▶ [Goal]:
Pull every line from the data below and reproduce each one verbatim, changing nothing.

☆ ☆ ☆ ☆

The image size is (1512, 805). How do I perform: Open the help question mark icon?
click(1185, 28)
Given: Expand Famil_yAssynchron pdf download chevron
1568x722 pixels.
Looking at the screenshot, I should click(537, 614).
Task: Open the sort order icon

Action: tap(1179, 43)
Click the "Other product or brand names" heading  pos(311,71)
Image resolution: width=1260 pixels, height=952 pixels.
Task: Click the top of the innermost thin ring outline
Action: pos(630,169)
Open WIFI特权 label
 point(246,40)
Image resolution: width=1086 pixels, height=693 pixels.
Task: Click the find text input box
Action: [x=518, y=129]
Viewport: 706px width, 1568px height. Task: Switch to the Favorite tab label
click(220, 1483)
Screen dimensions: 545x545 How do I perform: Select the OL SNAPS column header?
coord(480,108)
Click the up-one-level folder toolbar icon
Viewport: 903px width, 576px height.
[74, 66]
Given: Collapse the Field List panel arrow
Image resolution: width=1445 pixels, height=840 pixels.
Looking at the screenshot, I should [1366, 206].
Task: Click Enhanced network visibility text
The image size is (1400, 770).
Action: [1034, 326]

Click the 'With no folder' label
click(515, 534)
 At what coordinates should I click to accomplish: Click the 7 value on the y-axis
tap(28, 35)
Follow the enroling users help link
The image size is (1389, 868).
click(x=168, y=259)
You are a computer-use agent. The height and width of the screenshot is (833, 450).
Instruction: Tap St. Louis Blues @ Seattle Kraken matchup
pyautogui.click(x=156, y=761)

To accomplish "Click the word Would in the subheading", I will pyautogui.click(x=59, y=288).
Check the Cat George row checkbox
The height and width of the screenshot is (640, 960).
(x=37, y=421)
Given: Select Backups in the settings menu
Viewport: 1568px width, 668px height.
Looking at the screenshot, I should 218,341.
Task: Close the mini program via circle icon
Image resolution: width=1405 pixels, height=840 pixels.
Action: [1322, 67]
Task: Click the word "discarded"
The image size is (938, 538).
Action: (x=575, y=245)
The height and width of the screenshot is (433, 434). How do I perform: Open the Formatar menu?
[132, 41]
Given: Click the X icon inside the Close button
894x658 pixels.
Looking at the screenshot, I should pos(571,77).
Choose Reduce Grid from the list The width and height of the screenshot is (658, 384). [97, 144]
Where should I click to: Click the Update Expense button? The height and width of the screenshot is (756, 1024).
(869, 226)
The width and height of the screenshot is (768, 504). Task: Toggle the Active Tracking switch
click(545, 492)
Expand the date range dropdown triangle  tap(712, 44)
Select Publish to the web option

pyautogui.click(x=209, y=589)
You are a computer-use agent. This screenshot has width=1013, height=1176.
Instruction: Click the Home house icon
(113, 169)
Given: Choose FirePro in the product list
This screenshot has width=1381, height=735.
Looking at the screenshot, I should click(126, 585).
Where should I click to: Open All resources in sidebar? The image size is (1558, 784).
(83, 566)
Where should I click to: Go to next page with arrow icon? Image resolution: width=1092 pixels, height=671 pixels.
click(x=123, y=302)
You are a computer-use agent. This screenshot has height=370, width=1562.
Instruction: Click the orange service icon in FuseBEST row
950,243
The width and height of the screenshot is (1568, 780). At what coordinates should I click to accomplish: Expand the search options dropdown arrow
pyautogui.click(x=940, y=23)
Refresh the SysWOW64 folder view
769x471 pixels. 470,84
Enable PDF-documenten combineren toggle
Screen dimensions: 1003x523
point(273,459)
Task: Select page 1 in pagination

☆ ☆ ☆ ☆

▶ [Response to the task]:
The image size is (1512, 805). How do I perform: Open the help question mark icon?
click(1185, 28)
Given: Expand Famil_yAssynchron pdf download chevron
1568x722 pixels.
Looking at the screenshot, I should click(537, 614).
Task: Open the sort order icon

Action: tap(1179, 43)
Click the "Other product or brand names" heading  pos(311,71)
Image resolution: width=1260 pixels, height=952 pixels.
Task: Click the top of the innermost thin ring outline
Action: pos(630,169)
Open WIFI特权 label
 point(246,40)
Image resolution: width=1086 pixels, height=693 pixels.
Task: Click the find text input box
Action: [x=518, y=129]
Viewport: 706px width, 1568px height. Task: Switch to the Favorite tab label
click(220, 1483)
Screen dimensions: 545x545 How do I perform: Select the OL SNAPS column header?
coord(480,108)
Click the up-one-level folder toolbar icon
Viewport: 903px width, 576px height.
[74, 66]
Given: Collapse the Field List panel arrow
Image resolution: width=1445 pixels, height=840 pixels.
Looking at the screenshot, I should [1366, 206].
Task: Click Enhanced network visibility text
The image size is (1400, 770).
Action: [1034, 326]

Click the 'With no folder' label
click(515, 534)
 At what coordinates should I click to accomplish: Click the 7 value on the y-axis
tap(28, 35)
Follow the enroling users help link
The image size is (1389, 868).
click(x=168, y=259)
You are a computer-use agent. The height and width of the screenshot is (833, 450).
Instruction: Tap St. Louis Blues @ Seattle Kraken matchup
pyautogui.click(x=156, y=761)

To accomplish "Click the word Would in the subheading", I will pyautogui.click(x=59, y=288).
Check the Cat George row checkbox
The height and width of the screenshot is (640, 960).
(x=37, y=421)
Given: Select Backups in the settings menu
Viewport: 1568px width, 668px height.
Looking at the screenshot, I should 218,341.
Task: Close the mini program via circle icon
Image resolution: width=1405 pixels, height=840 pixels.
Action: [1322, 67]
Task: Click the word "discarded"
The image size is (938, 538).
Action: (x=575, y=245)
The height and width of the screenshot is (433, 434). How do I perform: Open the Formatar menu?
[132, 41]
Given: Click the X icon inside the Close button
894x658 pixels.
Looking at the screenshot, I should pos(571,77).
Choose Reduce Grid from the list The width and height of the screenshot is (658, 384). [97, 144]
Where should I click to: Click the Update Expense button? The height and width of the screenshot is (756, 1024).
(869, 226)
The width and height of the screenshot is (768, 504). Task: Toggle the Active Tracking switch
click(545, 492)
Expand the date range dropdown triangle  tap(712, 44)
Select Publish to the web option

pyautogui.click(x=209, y=589)
You are a computer-use agent. This screenshot has width=1013, height=1176.
Instruction: Click the Home house icon
(113, 169)
Given: Choose FirePro in the product list
This screenshot has width=1381, height=735.
Looking at the screenshot, I should click(126, 585).
Where should I click to: Open All resources in sidebar? The image size is (1558, 784).
(83, 566)
Where should I click to: Go to next page with arrow icon? Image resolution: width=1092 pixels, height=671 pixels.
click(x=123, y=302)
You are a computer-use agent. This screenshot has height=370, width=1562.
Instruction: Click the orange service icon in FuseBEST row
950,243
The width and height of the screenshot is (1568, 780). At what coordinates should I click to accomplish: Expand the search options dropdown arrow
pyautogui.click(x=940, y=23)
Refresh the SysWOW64 folder view
769x471 pixels. 470,84
Enable PDF-documenten combineren toggle
Screen dimensions: 1003x523
point(273,459)
Task: Select page 1 in pagination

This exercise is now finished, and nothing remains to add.